What was easier for me was to spot one of my issues. Once Luke said to think back through all your work and see what's reoccurring I figured out the commonality in all of them immediately. I've constantly been testing the boundaries of the relationships between family members. I always try to test the strength of strong families I make up or try to break the weaker. I can pinpoint this back to the birth of my brother. I'm eight years older then him, and the eight years were I was an only child was spent begging for a sibling. I've always been strangely close to my brother. Yes, I admit, there are times where my hormonal teenage girl self snaps at him for a reaction, but more often then that I'm oddly protective of him. Less "big brother" and more motherlike.
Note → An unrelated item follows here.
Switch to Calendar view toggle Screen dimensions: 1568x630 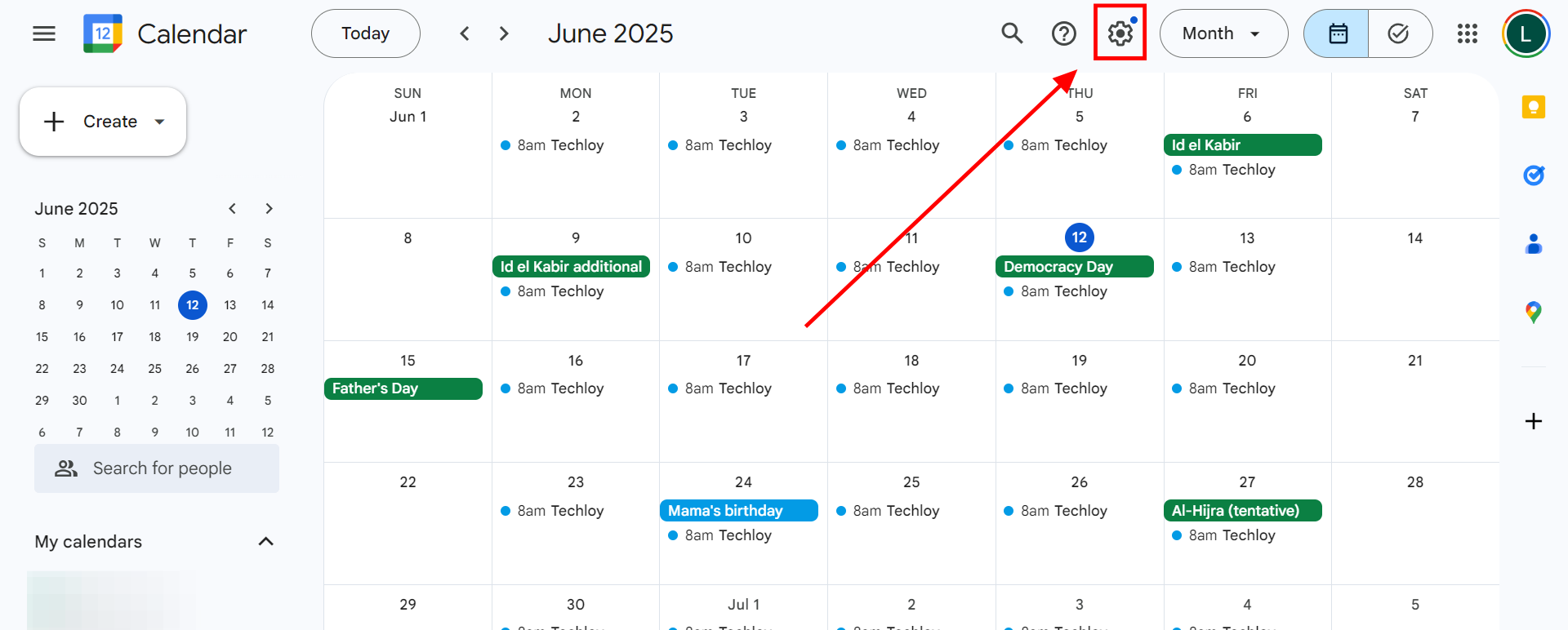[x=1337, y=33]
Not that I don't have a good mother -I do- but I can't help but be another voice of reason for him.

I also had discussion about time today. I can't write about this much because it's something I think about all the time and still don't have a strong point of view on yet. I need to digest.

Monday, February 1, 2010

Discipline.

I lack it. I want it. Will this help me gain it?
Project 365, everyday for three hundred sixty five days.